* **WORK REQUEST**
Reproduce the data exactly, leaving nothing out.

(Collected data)

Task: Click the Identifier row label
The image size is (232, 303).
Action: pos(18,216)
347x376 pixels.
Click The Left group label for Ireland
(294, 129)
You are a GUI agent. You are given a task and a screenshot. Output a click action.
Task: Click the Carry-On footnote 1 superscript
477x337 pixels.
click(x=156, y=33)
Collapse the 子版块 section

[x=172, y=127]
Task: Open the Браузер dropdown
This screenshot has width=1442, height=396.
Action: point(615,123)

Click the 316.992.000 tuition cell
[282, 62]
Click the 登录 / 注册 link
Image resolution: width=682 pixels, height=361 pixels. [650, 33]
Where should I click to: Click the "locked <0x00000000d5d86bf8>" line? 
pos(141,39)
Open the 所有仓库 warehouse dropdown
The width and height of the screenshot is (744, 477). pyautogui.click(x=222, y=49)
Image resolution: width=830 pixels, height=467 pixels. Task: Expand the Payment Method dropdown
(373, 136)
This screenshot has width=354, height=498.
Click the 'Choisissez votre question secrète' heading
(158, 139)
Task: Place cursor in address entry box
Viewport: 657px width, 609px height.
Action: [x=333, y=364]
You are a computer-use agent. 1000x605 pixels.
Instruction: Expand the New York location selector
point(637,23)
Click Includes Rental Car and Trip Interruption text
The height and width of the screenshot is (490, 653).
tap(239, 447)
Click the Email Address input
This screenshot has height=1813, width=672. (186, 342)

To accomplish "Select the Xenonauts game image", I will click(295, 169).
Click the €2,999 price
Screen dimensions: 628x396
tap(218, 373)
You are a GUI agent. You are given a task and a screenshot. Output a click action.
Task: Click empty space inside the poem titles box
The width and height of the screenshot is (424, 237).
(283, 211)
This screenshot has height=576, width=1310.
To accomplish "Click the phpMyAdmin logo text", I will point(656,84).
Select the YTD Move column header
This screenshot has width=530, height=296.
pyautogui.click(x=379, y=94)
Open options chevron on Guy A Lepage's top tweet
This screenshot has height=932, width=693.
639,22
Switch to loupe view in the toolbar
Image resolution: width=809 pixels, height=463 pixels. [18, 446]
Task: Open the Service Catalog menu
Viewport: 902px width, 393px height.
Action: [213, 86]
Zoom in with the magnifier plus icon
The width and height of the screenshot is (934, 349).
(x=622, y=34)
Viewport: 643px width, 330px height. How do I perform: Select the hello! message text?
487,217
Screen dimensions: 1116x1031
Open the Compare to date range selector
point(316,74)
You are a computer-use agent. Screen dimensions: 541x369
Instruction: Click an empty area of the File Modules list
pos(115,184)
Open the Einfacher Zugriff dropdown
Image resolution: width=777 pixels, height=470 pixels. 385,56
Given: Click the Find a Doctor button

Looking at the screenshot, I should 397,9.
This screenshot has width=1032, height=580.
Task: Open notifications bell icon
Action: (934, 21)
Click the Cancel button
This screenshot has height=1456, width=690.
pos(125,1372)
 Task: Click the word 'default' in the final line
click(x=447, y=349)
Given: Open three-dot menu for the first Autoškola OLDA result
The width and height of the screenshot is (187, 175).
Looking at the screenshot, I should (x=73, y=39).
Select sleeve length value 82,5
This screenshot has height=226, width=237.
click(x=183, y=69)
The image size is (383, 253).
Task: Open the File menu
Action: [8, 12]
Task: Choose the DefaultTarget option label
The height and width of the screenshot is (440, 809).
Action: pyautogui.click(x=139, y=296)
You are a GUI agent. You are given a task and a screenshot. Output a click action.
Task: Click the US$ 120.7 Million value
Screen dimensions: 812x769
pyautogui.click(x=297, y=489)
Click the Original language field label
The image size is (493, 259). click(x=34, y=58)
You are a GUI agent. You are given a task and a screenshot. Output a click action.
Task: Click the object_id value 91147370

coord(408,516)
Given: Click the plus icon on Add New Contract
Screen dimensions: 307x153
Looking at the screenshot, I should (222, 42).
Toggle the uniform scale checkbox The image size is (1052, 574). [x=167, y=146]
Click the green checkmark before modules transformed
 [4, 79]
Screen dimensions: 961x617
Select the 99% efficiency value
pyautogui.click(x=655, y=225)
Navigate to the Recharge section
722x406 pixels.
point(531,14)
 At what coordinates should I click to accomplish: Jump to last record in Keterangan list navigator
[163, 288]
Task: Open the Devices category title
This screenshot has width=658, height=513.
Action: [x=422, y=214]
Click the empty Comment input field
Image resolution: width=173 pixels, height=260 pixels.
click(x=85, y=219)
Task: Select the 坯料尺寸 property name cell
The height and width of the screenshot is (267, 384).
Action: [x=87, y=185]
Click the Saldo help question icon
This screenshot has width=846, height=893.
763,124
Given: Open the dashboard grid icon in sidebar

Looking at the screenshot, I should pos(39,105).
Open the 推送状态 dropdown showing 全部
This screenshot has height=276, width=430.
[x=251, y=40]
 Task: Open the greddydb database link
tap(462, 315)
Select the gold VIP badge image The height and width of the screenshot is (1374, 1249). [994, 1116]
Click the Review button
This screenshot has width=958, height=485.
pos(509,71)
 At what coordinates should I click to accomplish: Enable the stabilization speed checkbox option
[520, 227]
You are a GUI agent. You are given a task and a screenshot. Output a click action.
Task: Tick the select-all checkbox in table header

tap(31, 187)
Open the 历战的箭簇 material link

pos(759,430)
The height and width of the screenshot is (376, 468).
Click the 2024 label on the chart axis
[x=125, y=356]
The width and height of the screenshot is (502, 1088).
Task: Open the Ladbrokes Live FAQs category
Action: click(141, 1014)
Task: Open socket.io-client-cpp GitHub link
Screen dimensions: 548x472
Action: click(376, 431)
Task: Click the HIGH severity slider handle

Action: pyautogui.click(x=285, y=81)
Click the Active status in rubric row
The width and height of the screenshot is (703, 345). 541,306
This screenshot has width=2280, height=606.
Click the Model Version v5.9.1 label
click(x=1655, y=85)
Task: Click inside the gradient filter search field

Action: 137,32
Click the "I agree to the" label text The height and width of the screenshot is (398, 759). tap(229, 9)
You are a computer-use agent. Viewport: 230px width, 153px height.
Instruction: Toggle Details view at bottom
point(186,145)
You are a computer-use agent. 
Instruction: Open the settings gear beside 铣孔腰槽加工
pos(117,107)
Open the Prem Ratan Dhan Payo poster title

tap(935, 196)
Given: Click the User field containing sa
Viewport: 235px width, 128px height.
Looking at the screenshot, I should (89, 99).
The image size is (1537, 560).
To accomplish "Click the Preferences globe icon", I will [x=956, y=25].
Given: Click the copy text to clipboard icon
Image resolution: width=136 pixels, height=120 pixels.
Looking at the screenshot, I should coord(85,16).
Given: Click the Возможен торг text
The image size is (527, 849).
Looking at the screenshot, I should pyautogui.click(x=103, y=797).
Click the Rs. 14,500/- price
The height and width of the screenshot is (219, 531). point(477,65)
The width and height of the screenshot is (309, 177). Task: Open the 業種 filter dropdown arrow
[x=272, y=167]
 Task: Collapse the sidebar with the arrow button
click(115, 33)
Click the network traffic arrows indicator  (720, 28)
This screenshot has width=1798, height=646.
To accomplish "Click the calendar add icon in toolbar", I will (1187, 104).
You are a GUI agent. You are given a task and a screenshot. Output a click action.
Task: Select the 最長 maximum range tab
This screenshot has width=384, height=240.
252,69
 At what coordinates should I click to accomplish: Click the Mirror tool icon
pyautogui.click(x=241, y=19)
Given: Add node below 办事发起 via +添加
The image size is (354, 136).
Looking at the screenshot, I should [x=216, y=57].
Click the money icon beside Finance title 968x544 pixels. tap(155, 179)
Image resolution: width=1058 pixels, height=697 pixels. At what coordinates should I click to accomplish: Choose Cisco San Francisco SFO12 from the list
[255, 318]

* **FINAL ANSWER**
Task: Click the Identifier row label
The image size is (232, 303).
Action: pos(18,216)
347x376 pixels.
Click The Left group label for Ireland
(294, 129)
You are a GUI agent. You are given a task and a screenshot. Output a click action.
Task: Click the Carry-On footnote 1 superscript
477x337 pixels.
click(x=156, y=33)
Collapse the 子版块 section

[x=172, y=127]
Task: Open the Браузер dropdown
This screenshot has width=1442, height=396.
Action: point(615,123)

Click the 316.992.000 tuition cell
[282, 62]
Click the 登录 / 注册 link
Image resolution: width=682 pixels, height=361 pixels. [650, 33]
Where should I click to: Click the "locked <0x00000000d5d86bf8>" line? 
pos(141,39)
Open the 所有仓库 warehouse dropdown
The width and height of the screenshot is (744, 477). pyautogui.click(x=222, y=49)
Image resolution: width=830 pixels, height=467 pixels. Task: Expand the Payment Method dropdown
(373, 136)
This screenshot has width=354, height=498.
Click the 'Choisissez votre question secrète' heading
(158, 139)
Task: Place cursor in address entry box
Viewport: 657px width, 609px height.
Action: [x=333, y=364]
You are a computer-use agent. 1000x605 pixels.
Instruction: Expand the New York location selector
point(637,23)
Click Includes Rental Car and Trip Interruption text
The height and width of the screenshot is (490, 653).
tap(239, 447)
Click the Email Address input
This screenshot has height=1813, width=672. (186, 342)

To accomplish "Select the Xenonauts game image", I will click(295, 169).
Click the €2,999 price
Screen dimensions: 628x396
tap(218, 373)
You are a GUI agent. You are given a task and a screenshot. Output a click action.
Task: Click empty space inside the poem titles box
The width and height of the screenshot is (424, 237).
(283, 211)
This screenshot has height=576, width=1310.
To accomplish "Click the phpMyAdmin logo text", I will point(656,84).
Select the YTD Move column header
This screenshot has width=530, height=296.
pyautogui.click(x=379, y=94)
Open options chevron on Guy A Lepage's top tweet
This screenshot has height=932, width=693.
639,22
Switch to loupe view in the toolbar
Image resolution: width=809 pixels, height=463 pixels. [18, 446]
Task: Open the Service Catalog menu
Viewport: 902px width, 393px height.
Action: [213, 86]
Zoom in with the magnifier plus icon
The width and height of the screenshot is (934, 349).
(x=622, y=34)
Viewport: 643px width, 330px height. How do I perform: Select the hello! message text?
487,217
Screen dimensions: 1116x1031
Open the Compare to date range selector
point(316,74)
You are a computer-use agent. Screen dimensions: 541x369
Instruction: Click an empty area of the File Modules list
pos(115,184)
Open the Einfacher Zugriff dropdown
Image resolution: width=777 pixels, height=470 pixels. 385,56
Given: Click the Find a Doctor button

Looking at the screenshot, I should 397,9.
This screenshot has width=1032, height=580.
Task: Open notifications bell icon
Action: (934, 21)
Click the Cancel button
This screenshot has height=1456, width=690.
pos(125,1372)
 Task: Click the word 'default' in the final line
click(x=447, y=349)
Given: Open three-dot menu for the first Autoškola OLDA result
The width and height of the screenshot is (187, 175).
Looking at the screenshot, I should (x=73, y=39).
Select sleeve length value 82,5
This screenshot has height=226, width=237.
click(x=183, y=69)
The image size is (383, 253).
Task: Open the File menu
Action: [8, 12]
Task: Choose the DefaultTarget option label
The height and width of the screenshot is (440, 809).
Action: pyautogui.click(x=139, y=296)
You are a GUI agent. You are given a task and a screenshot. Output a click action.
Task: Click the US$ 120.7 Million value
Screen dimensions: 812x769
pyautogui.click(x=297, y=489)
Click the Original language field label
The image size is (493, 259). click(x=34, y=58)
You are a GUI agent. You are given a task and a screenshot. Output a click action.
Task: Click the object_id value 91147370

coord(408,516)
Given: Click the plus icon on Add New Contract
Screen dimensions: 307x153
Looking at the screenshot, I should (222, 42).
Toggle the uniform scale checkbox The image size is (1052, 574). [x=167, y=146]
Click the green checkmark before modules transformed
 [4, 79]
Screen dimensions: 961x617
Select the 99% efficiency value
pyautogui.click(x=655, y=225)
Navigate to the Recharge section
722x406 pixels.
point(531,14)
 At what coordinates should I click to accomplish: Jump to last record in Keterangan list navigator
[163, 288]
Task: Open the Devices category title
This screenshot has width=658, height=513.
Action: [x=422, y=214]
Click the empty Comment input field
Image resolution: width=173 pixels, height=260 pixels.
click(x=85, y=219)
Task: Select the 坯料尺寸 property name cell
The height and width of the screenshot is (267, 384).
Action: [x=87, y=185]
Click the Saldo help question icon
This screenshot has width=846, height=893.
763,124
Given: Open the dashboard grid icon in sidebar

Looking at the screenshot, I should pos(39,105).
Open the 推送状态 dropdown showing 全部
This screenshot has height=276, width=430.
[x=251, y=40]
 Task: Open the greddydb database link
tap(462, 315)
Select the gold VIP badge image The height and width of the screenshot is (1374, 1249). [994, 1116]
Click the Review button
This screenshot has width=958, height=485.
pos(509,71)
 At what coordinates should I click to accomplish: Enable the stabilization speed checkbox option
[520, 227]
You are a GUI agent. You are given a task and a screenshot. Output a click action.
Task: Tick the select-all checkbox in table header

tap(31, 187)
Open the 历战的箭簇 material link

pos(759,430)
The height and width of the screenshot is (376, 468).
Click the 2024 label on the chart axis
[x=125, y=356]
The width and height of the screenshot is (502, 1088).
Task: Open the Ladbrokes Live FAQs category
Action: click(141, 1014)
Task: Open socket.io-client-cpp GitHub link
Screen dimensions: 548x472
Action: click(376, 431)
Task: Click the HIGH severity slider handle

Action: pyautogui.click(x=285, y=81)
Click the Active status in rubric row
The width and height of the screenshot is (703, 345). 541,306
This screenshot has width=2280, height=606.
Click the Model Version v5.9.1 label
click(x=1655, y=85)
Task: Click inside the gradient filter search field

Action: 137,32
Click the "I agree to the" label text The height and width of the screenshot is (398, 759). tap(229, 9)
You are a computer-use agent. Viewport: 230px width, 153px height.
Instruction: Toggle Details view at bottom
point(186,145)
You are a computer-use agent. 
Instruction: Open the settings gear beside 铣孔腰槽加工
pos(117,107)
Open the Prem Ratan Dhan Payo poster title

tap(935, 196)
Given: Click the User field containing sa
Viewport: 235px width, 128px height.
Looking at the screenshot, I should (89, 99).
The image size is (1537, 560).
To accomplish "Click the Preferences globe icon", I will [x=956, y=25].
Given: Click the copy text to clipboard icon
Image resolution: width=136 pixels, height=120 pixels.
Looking at the screenshot, I should coord(85,16).
Given: Click the Возможен торг text
The image size is (527, 849).
Looking at the screenshot, I should pyautogui.click(x=103, y=797).
Click the Rs. 14,500/- price
The height and width of the screenshot is (219, 531). point(477,65)
The width and height of the screenshot is (309, 177). Task: Open the 業種 filter dropdown arrow
[x=272, y=167]
 Task: Collapse the sidebar with the arrow button
click(115, 33)
Click the network traffic arrows indicator  (720, 28)
This screenshot has width=1798, height=646.
To accomplish "Click the calendar add icon in toolbar", I will (1187, 104).
You are a GUI agent. You are given a task and a screenshot. Output a click action.
Task: Select the 最長 maximum range tab
This screenshot has width=384, height=240.
252,69
 At what coordinates should I click to accomplish: Click the Mirror tool icon
pyautogui.click(x=241, y=19)
Given: Add node below 办事发起 via +添加
The image size is (354, 136).
Looking at the screenshot, I should [x=216, y=57].
Click the money icon beside Finance title 968x544 pixels. tap(155, 179)
Image resolution: width=1058 pixels, height=697 pixels. At what coordinates should I click to accomplish: Choose Cisco San Francisco SFO12 from the list
[255, 318]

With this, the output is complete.